THE SECESSION OF SOUTH CAROLINA, COUPLED WITH MAJOR ANDERSONS move to Fort Sumter, energized the advocates of disunion throughout the Deep South. Any indecision, any thought of pausing to give Lincoln a chance, was swept away by a surge of enthusiasm for independence from the hated North and an end to the sneering intrusion of Northern abolitionists. News of the Star of the West relief attempt would only intensify the South’s anger.

On Wednesday, January 9, Mississippi’s secession convention voted 84 to 15 in favor of immediate exit from the Union and became the second state after South Carolina to do so. The delegates were very clear about their motivation.

Our position is thoroughly identified with the institution of slavery—the greatest material interest of the world,” they wrote in their official declaration. “Its labor supplies the product which constitutes by far the largest and most important portions of commerce of the earth. These products are peculiar to the climate verging on the tropical regions, and by an imperious law of nature, none but the black race can bear exposure to the tropical sun. These products have become necessities of the world, and a blow at slavery is a blow at commerce and civilization.”
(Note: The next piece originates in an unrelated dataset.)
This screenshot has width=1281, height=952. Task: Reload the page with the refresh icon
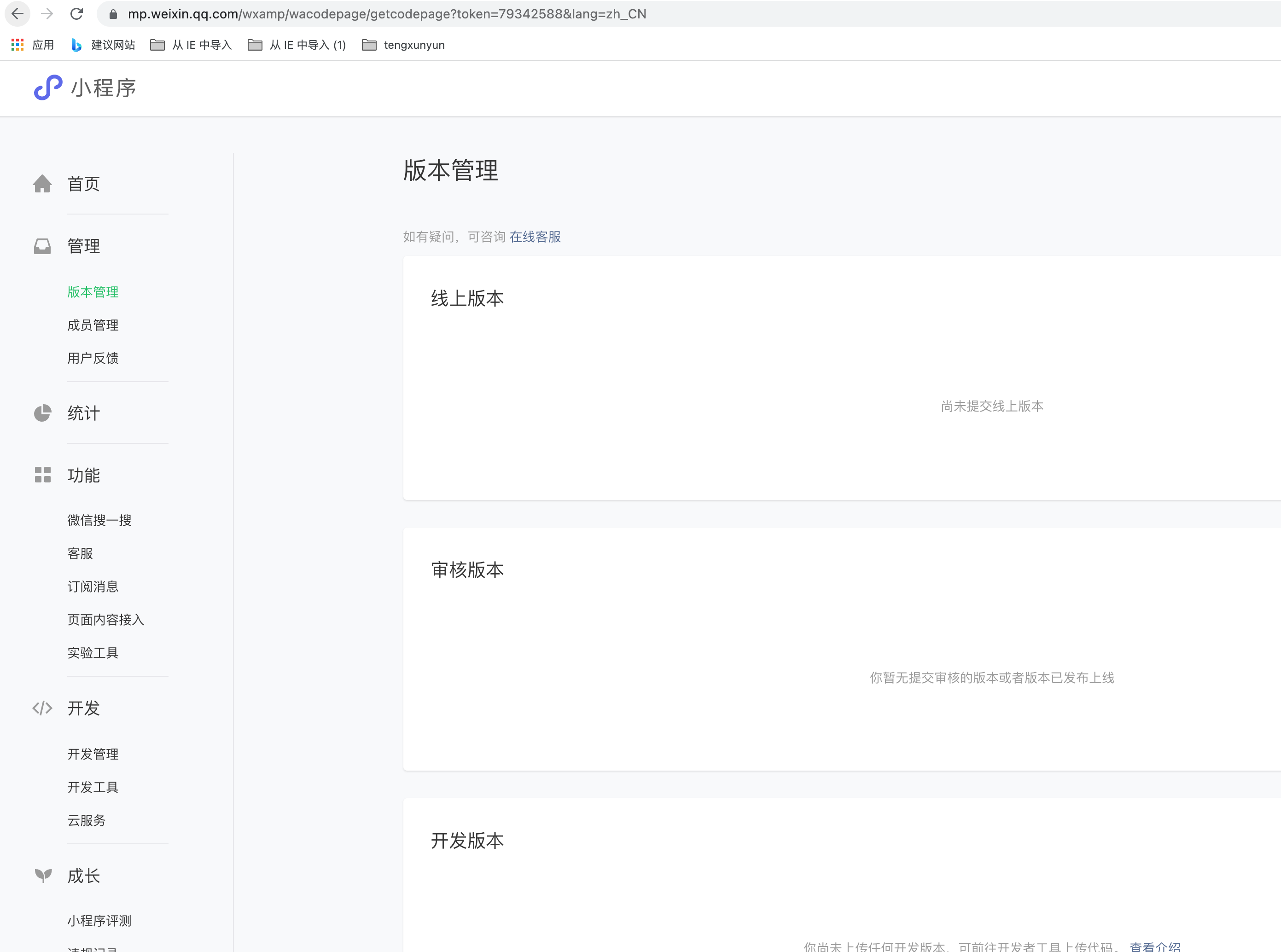point(76,14)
The delegates were convinced that Lincoln and the Republican Party planned to abolish slavery. “Utter subjugation awaits us in the Union,” the declaration warned; secession was their only alternative. “It is not a matter of choice,” they said, “but of necessity.”

A howl of indignation and hurt feelings rose from each of the fifteen claims in the declaration, each a single sentence long. All attributed the state’s action to the Union’s enduring “hostility” to slavery. The declaration depicted this hostility as a corporeal villain, an “it” having a multitude of destructive powers. “It advocates negro equality, socially and politically, and promotes insurrection and incendiarism in our midst,” one claim asserted. The next: “It has enlisted its press, its pulpit and the schools against us, until the whole popular mind of the North is excited and inflamed with prejudice.”

It was an implacable enemy. “It knows no relenting or hesitation in its purposes; it stops not in its march of aggression, and leaves us no room to hope for cessation or for pause.”

The pace at which the Union began to disintegrate was breathtaking, and Lincoln had yet to set foot in Washington.

BUCHANAN DID NOTHING. On that Wednesday, he delivered an address that by its title, “Message on Threats to the Peace and Existence of the Union,” seemed to signal some form of decisive action. Instead, he offered what sounded very much like a capitulation.

After describing the damage the crisis had done to American prosperity and reiterating his belief that no state had a right to secession, Buchanan essentially threw up his hands and announced that the conflict between the states “has assumed such vast and alarming proportions as to place the subject entirely above and beyond Executive control.” It was up to Congress to save the day, he said. He did, however, assert a federal right to use force against “those who assail the property of the Federal Government,” calling that right “clear and undeniable.” When he referred to Major Anderson’s move from Fort Moultrie to Sumter, he called him “that gallant officer,” drawing both hisses and applause from the spectator gallery.

He closed his address on a wistful note. “I feel that my duty has been faithfully, though it may be imperfectly, performed; and, whatever the result may be, I shall carry to my grave the consciousness that I at least meant well for my country.”